At The CBDispensary we utilize Super Critical CO2 extraction methods in order to produce the highest quality CBD products. Our goal is to create cannabidiol extracts which are 100% pure and free of any foreign contaminants. All hemp plant material used in our extracts is grown 100% organically and pesticide free.
For our high-end vape products, we re-introduce real cannabis terpene profiles into our final product. We source our terpenes from the best cannabis growers in the markets in California. Terpene re-introduction increases the aroma and taste, while giving a similar experience to using hemp flowers and oils.
Our cannabis terpene extracts are 100% pure terpenes and contain absolutely NO THC.
A mature cannabis plant is known to contain hundreds of identifiable cannabinoids, terpenes, and flavonoids, each responsible for playing a role in interacting with our endocannabinoid systems. Through what is widely referred to as “The Entourage Effect,” these compounds interact with one another to give us the unique experiences we desire. When it comes to creating cannabis concentrates, cannabinoids, terpenes, and flavonoids are pulled from the vegetative material of the cannabis plant together though various extraction processes. In order to distill these compounds into their purest form, additional layers of refinement must be executed. This process is known as “fractional” or “short path distillation,” and it is known to produce single compound oils that can reach upwards of 99% purity.
Fractionation and short path distillation in and of themselves are nothing new. In fact, these methods have been used for many years, both in the early days of cannabis distillation research as well as in other commercial industries alike. For example, the fragrance and essential oil industries can be credited for piloting many of the same fundamental refinement principles that we see overlapping in today’s cannabis distillate manufacturing scene. Steam distillation as well as fractionation are two common techniques that have been adopted from the botanical oil extraction markets by cannabis processors to make various oil distillates. These techniques work specifically for cannabis in the same ways they would for other botanical refinement systems ranging from fragrances to cooking oils.
In order to isolate compounds such as CBD and THC into a pure and viscous oil, there are multiple layers of refinement that must first occur. Given that THC as well as other cannabinoids and terpenes are volatile and have varying boiling points, they must first be separated from the cannabis plant via CO2 solvent-based extraction.
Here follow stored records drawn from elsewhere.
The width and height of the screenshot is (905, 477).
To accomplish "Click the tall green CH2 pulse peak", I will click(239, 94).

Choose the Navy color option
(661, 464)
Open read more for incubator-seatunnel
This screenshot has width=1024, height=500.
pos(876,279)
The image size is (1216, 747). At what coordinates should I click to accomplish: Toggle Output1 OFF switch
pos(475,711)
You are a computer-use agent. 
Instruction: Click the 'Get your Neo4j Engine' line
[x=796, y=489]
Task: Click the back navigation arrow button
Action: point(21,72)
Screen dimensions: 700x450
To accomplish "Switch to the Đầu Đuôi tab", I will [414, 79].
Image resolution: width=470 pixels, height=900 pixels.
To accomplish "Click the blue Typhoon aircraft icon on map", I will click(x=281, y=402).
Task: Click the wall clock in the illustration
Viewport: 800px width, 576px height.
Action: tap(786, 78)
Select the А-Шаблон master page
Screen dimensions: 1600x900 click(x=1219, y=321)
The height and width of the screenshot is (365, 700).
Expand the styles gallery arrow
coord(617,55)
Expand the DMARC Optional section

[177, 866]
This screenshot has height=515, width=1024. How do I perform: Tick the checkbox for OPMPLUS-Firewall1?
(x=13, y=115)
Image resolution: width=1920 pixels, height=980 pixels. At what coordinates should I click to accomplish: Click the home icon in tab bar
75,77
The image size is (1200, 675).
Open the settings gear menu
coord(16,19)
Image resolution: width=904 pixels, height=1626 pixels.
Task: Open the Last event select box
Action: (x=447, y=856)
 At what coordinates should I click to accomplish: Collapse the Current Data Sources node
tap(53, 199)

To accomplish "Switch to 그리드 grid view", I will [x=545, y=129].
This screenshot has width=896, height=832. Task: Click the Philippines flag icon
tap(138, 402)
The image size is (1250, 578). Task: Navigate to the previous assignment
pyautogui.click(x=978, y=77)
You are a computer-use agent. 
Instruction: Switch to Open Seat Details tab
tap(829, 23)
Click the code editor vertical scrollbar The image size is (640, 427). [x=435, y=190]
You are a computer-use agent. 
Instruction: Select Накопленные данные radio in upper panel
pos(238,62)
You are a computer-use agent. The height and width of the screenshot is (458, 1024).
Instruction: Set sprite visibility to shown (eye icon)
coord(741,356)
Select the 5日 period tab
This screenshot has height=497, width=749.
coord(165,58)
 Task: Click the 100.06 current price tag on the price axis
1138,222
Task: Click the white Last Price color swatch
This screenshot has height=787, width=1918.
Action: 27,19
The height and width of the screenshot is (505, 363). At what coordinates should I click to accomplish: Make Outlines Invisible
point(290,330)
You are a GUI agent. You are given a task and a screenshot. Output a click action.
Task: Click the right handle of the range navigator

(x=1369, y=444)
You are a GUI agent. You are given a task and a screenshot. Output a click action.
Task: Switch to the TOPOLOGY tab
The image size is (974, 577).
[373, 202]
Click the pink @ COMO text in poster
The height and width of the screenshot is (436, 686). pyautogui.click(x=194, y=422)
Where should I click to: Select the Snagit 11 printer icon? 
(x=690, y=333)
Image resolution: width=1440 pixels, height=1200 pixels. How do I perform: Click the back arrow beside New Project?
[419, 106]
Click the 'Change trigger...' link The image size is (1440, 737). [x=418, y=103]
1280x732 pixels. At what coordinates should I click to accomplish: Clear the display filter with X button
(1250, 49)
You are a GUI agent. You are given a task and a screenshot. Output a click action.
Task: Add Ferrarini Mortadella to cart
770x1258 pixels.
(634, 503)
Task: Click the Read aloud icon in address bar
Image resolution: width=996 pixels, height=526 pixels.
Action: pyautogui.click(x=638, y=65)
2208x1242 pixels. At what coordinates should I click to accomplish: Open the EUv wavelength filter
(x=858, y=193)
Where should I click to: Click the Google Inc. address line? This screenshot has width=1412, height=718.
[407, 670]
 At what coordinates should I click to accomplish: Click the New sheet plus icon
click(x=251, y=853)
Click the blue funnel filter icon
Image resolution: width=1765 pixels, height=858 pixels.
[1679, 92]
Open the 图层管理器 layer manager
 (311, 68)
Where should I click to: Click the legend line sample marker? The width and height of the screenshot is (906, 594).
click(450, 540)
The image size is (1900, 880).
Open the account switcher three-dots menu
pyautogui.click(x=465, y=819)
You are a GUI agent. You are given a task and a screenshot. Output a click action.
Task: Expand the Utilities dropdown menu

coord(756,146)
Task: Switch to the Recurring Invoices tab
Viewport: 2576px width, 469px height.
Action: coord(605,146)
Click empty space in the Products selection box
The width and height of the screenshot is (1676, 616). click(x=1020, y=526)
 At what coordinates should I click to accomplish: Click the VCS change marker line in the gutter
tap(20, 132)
This process removes the valuable and volatile compounds from the plant itself, while many fats, lipids, and other compounds remain. This necessitates further refinement through a process called winterization, whereby a solvent is used in order to remove these undesirable compounds.
Apart from winterization, isolated cannabinoids must also undergo decarboxylation, by which the compounds are heated enough to activate their potential. Finally, the material is run through a short path steam distillation or rational distillation chamber in a series of multiple passes to purify the desirable compound (typically THC or CBD) to its isolated state.
Molecules such as THC and CBD have higher varying boiling points. Short path distillation uses vacuum pressure, steam, and heat to manipulate boiling points so that compounds are subjected to much cooler temperatures when they pass through. Depending on the distillation process, these volatile compounds can either be fractioned individually or simultaneously for collection. Through this process, volatile compounds are separated by their molecular weight and individual boiling point, leaving less volatile and undesirable compounds behind. A distillate may be passed through this process multiple times to create an even more pure substance. What remains in a THC/CBD distillation is a clear and translucent viscous sap that resembles ultra-refined honey in consistency and hue.